Bancor LPs in permanent loss?
The flagship feature of the protocol’s v3, which protects LPs from the effects of volatility, has been suspended, due to… v o l a t i l i t y.
Bancor announced on Monday that its IL protection had been paused in the face of “hostile market conditions”.
In November last year, we reported on the losses made to IL by the majority of Uniswap V3 LPs, something Bancor promised to be able to fix. But this market has been a stress test for even the most established of protocols, and the cracks are beginning to show.
During the pause, users are free to withdraw their funds, but will not receive the IL protection that attracted them in the first place.
How did such an unpopular move get approved?
It's not just prices, traders, CeFi and NFT NYC attendees, DeFi governance is DAOn bad, too.
Bancor claimed to have found the solution to impermanent loss via single-staking pools.
Rather than LPing a 50/50 split of two tokens, assets are paired against a common reserve of BNT. Swaps are then routed through BNT to other assets, and any impermanent loss is absorbed by BNT emissions. Any LPs whose positions have incurred IL are issued the equivalent in BNT upon withdrawal.
The IL protection is funded by fees from protocol-owned BNT liquidity on the platform as well as using a proportion of protocol fees to buyback and burn vBNT; a gradual drip-feed which, it appears, is not robust enough to withstand the recent chaos.

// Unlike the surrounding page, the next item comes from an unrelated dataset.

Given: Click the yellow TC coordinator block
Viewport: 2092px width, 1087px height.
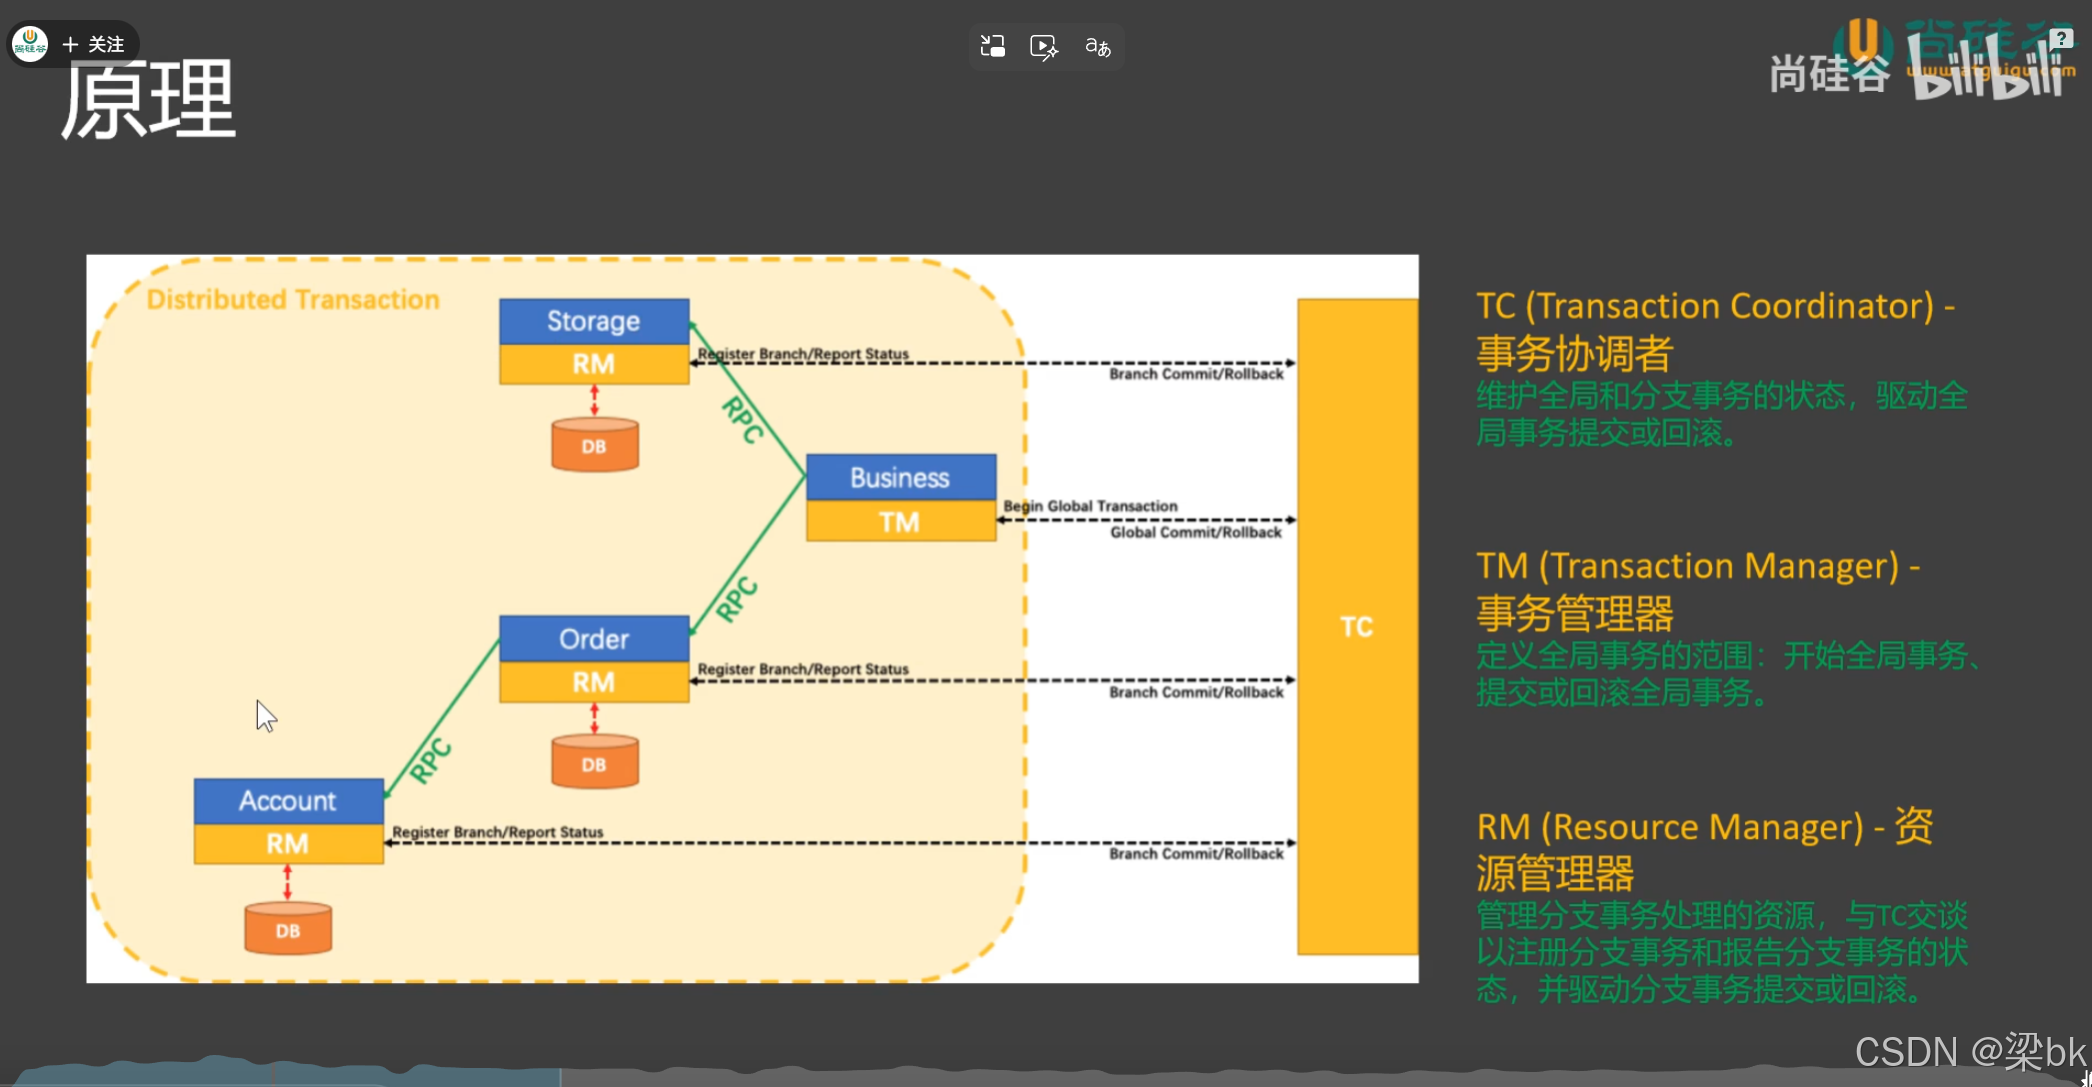Looking at the screenshot, I should click(x=1356, y=627).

The mechanism is shilled as “Deposit one token, stay exposed to one token”, but the LPs relying on BNT to make them whole, might now be experiencing more permanence on their losses than they were previously promised.
The scheme may be good for marketing, especially for LPs who are sick of IL outpacing their gains.
But everything comes at a cost. In the words of Bancor themselves:
BNT rewards effectively have a double-cost:
- They depreciate the BNT value, resulting in impermanent loss on the network.
- This IL is compensated with additional BNT emissions, causing further value depreciation.
Following the recent market drops, the IL protection became unsustainable, as large quantities of rewards (also issued in BNT) were dumped onto the market, triggering the above feedback loop.
Bancor blames the incident on “two large centralized entities”, who had apparently been long-time farmers on the protocol, dumping rewards to cover liabilities, coupled with a substantial BNT short position which has been recently opened.
No prizes for guessing which entities they are referring to…
Now, users have had their positions held hostage, facing the tough decision to get out now, and lose what they’re owed, or cross their fingers and wait.
The announcement reassures users that:
“On-chain data shows some of the worst BNT rewards dumping is behind us. The temporary measure to pause IL protection should give the protocol some room to breathe and help BNT recover.”
However, while the price of BNT bottomed out on June 19 when IL protection was paused, any recovery has so far been miniscule, and non-existent when denominated in ETH.
The protocol may now be facing a promise it can’t fulfil.
Whether the model will prove sustainable or not remains to be seen, but it’s surprising that a DeFi OG such as Bancor chose to make such a decision without securing the DAO’s approval first.
Recent governance blunders such as Solend’s attempt to take control of a user’s position which threatened the health of the protocol, or Tribe DAO’s U-turn on whether to refund victims of April’s $80M exploit may be expected from newer protocols.
But in this case, the permission to suspend IL protection was granted within the fine-print of an earlier, security-focused proposal.
The DAO isn’t allowed to intervene with the withdrawal of funds, save for the adjustments to the protection mechanism.
However, the proposal’s focus is to protect the protocol from “hacks and exploits, and coordinated exits (“rug-pulls”) affecting a token that has passed the vetting process” allowing the DAO to intervene “in the operation of affected pools, immediately after a token has become compromised”.
Of course users passed BIP21, nobody would want delays in crisis response if a whitelisted token were to compromise the protocol.
But the IL protection pause does not concern the exploit or rugpull of a whitelisted token.
Bancor is using powers granted for security reasons to attempt to prop up its struggling IL protection mechanism, hurting their own users when they need it the most.
If it sounds too good to be true, it probably is.